Problem to work on: Skip every picture, and copy exactly the lines from the one containing "Given: Click the Cancel button" to the end of the data.

Dataset:
..........
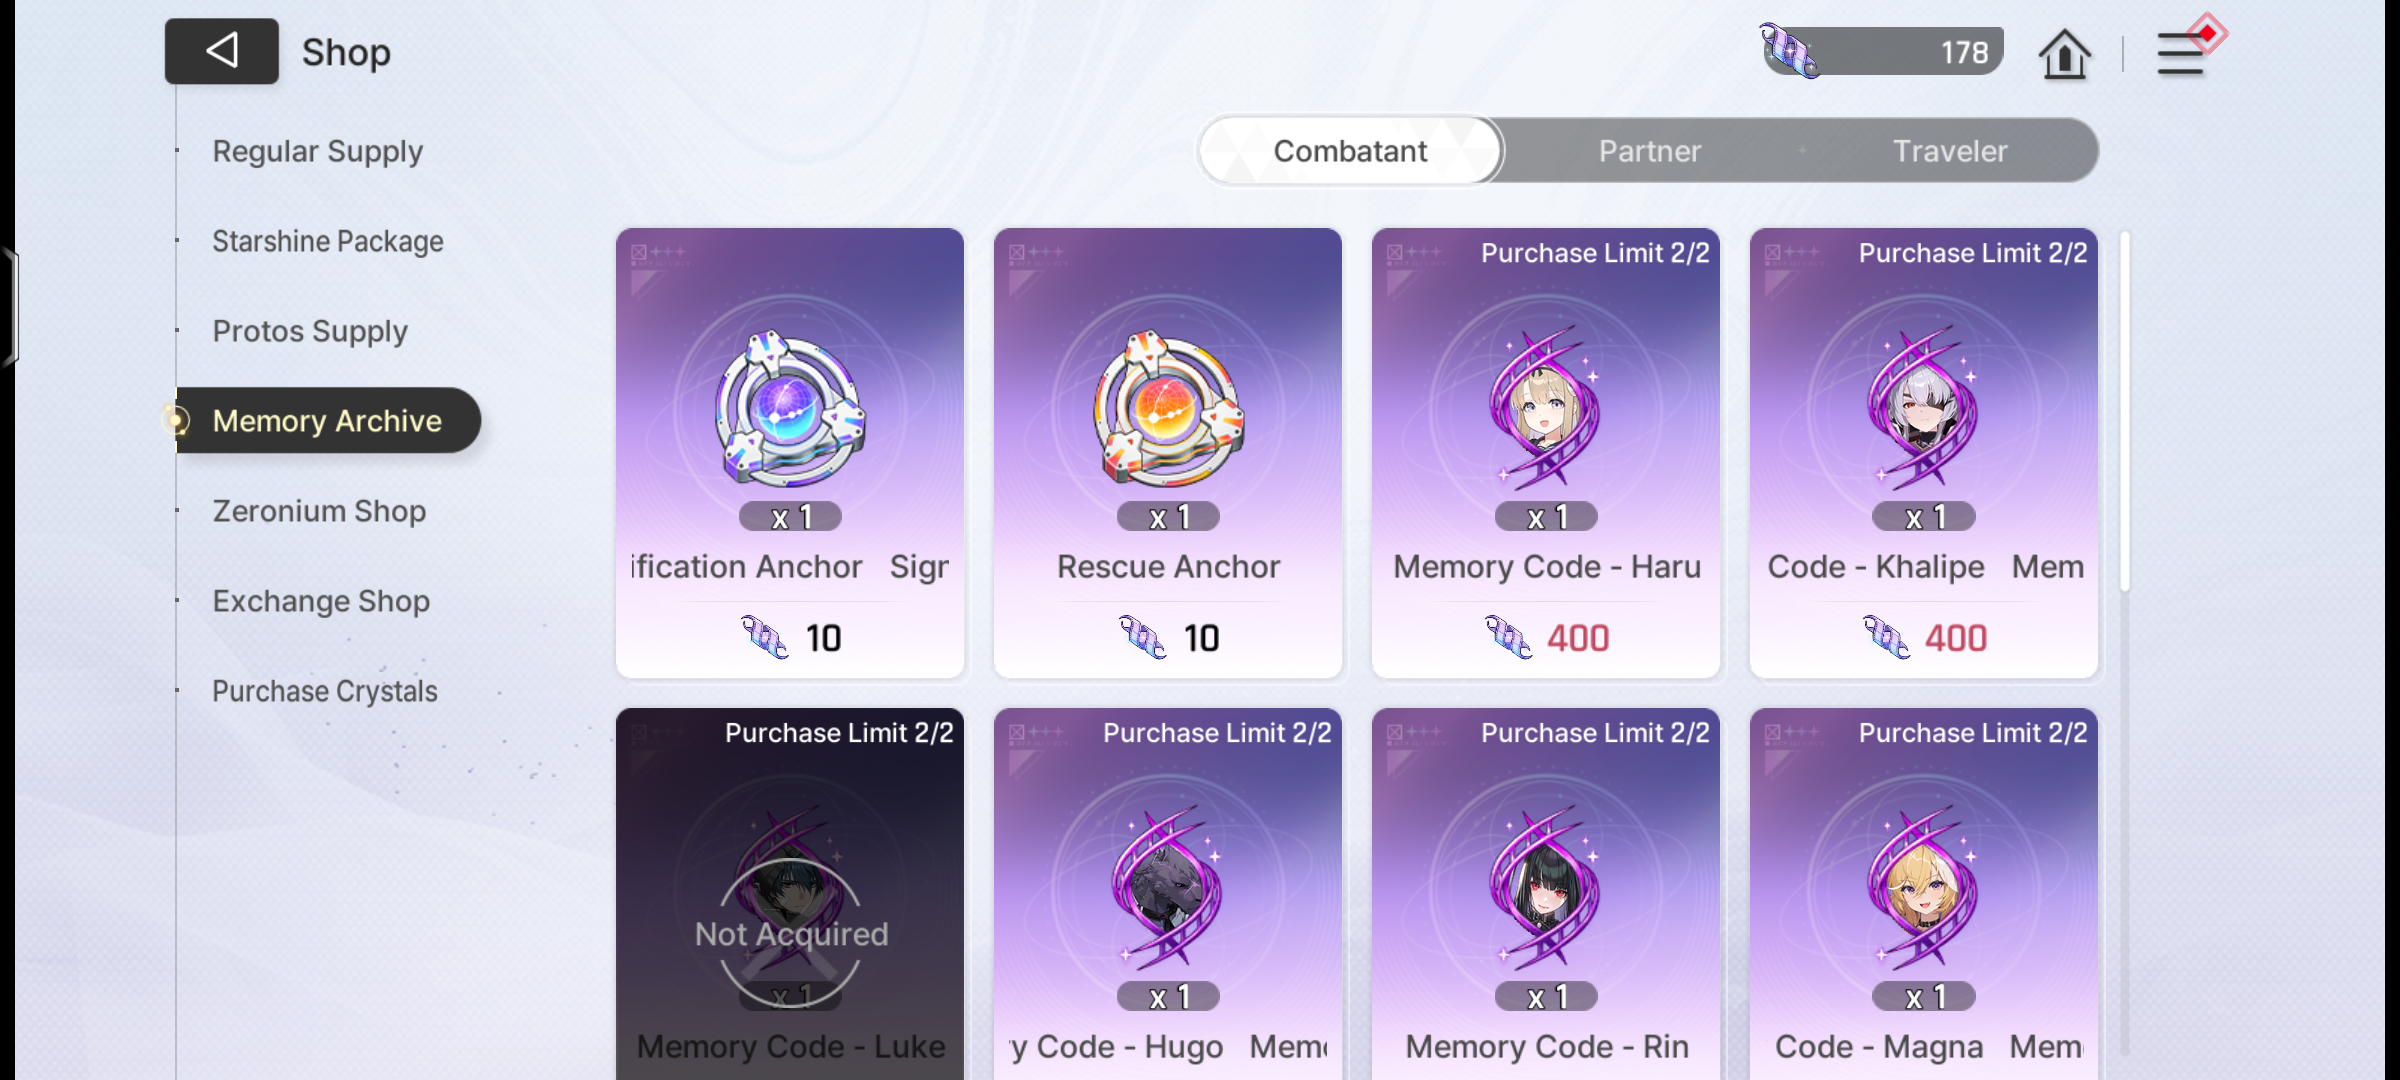Viewport: 2400px width, 1080px height.
Task: Pick the Memory Code - Hugo icon
Action: pyautogui.click(x=1168, y=888)
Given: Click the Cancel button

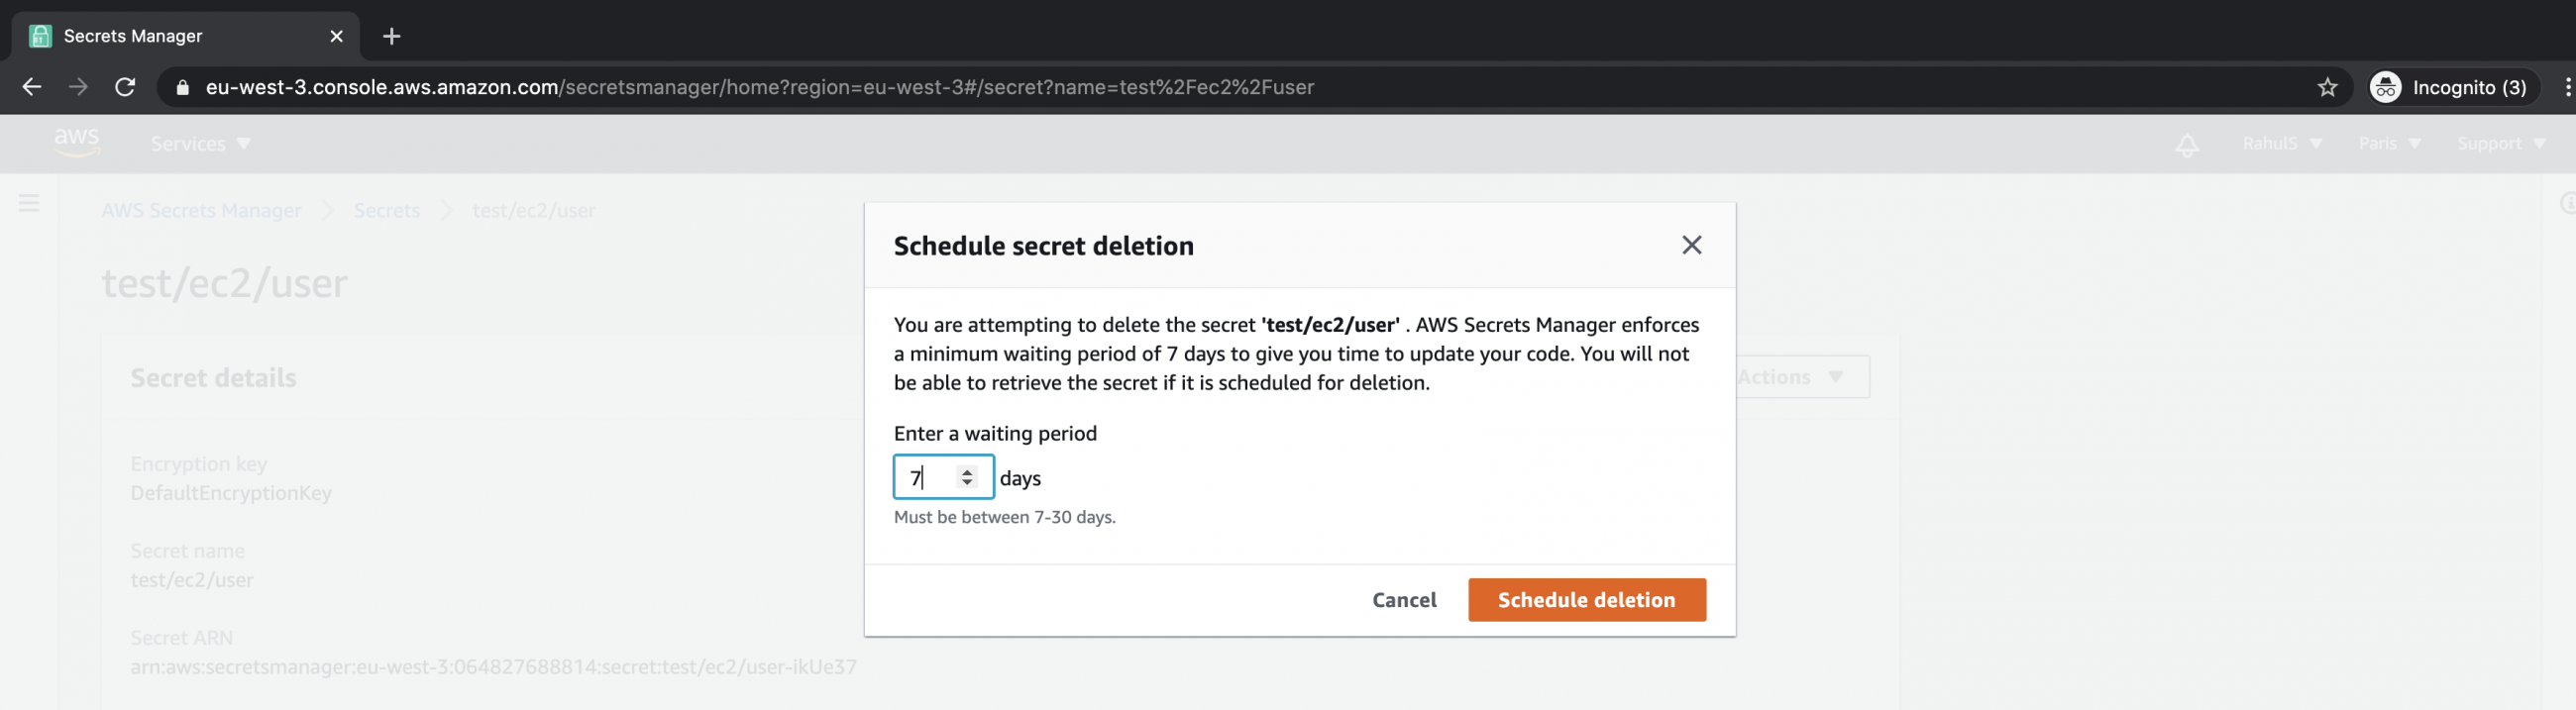Looking at the screenshot, I should [1403, 600].
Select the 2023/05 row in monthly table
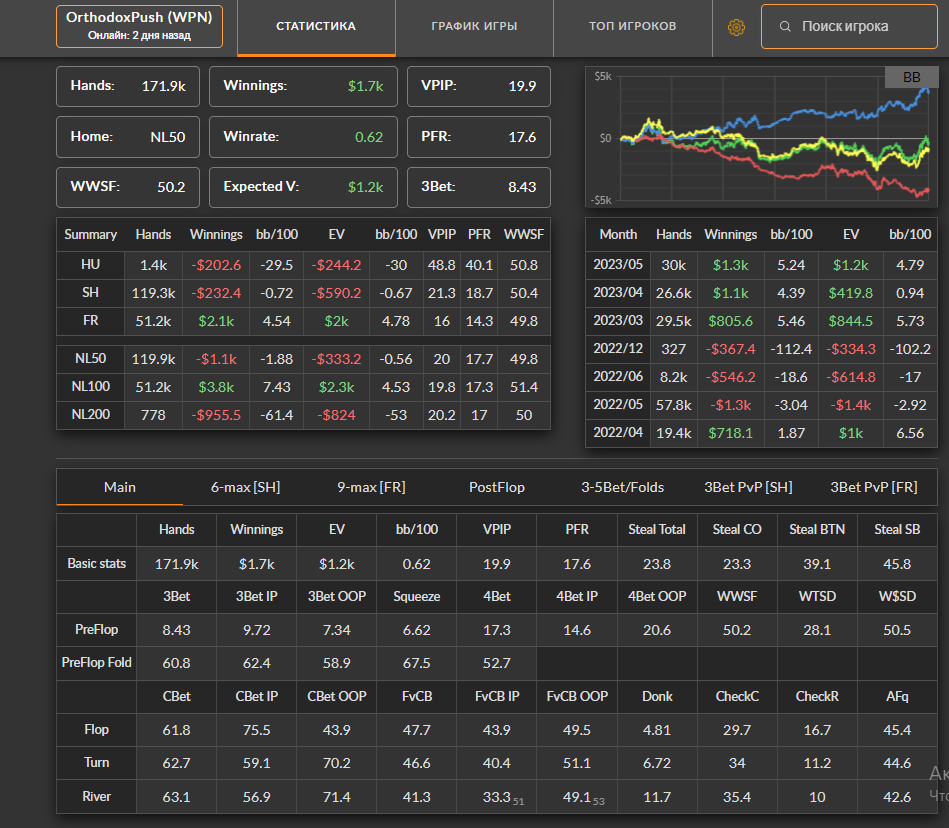 [x=762, y=265]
..........
Exercise answer:
Given: Click the Cancel button

Looking at the screenshot, I should [1403, 600].
Select the 2023/05 row in monthly table
 [x=762, y=265]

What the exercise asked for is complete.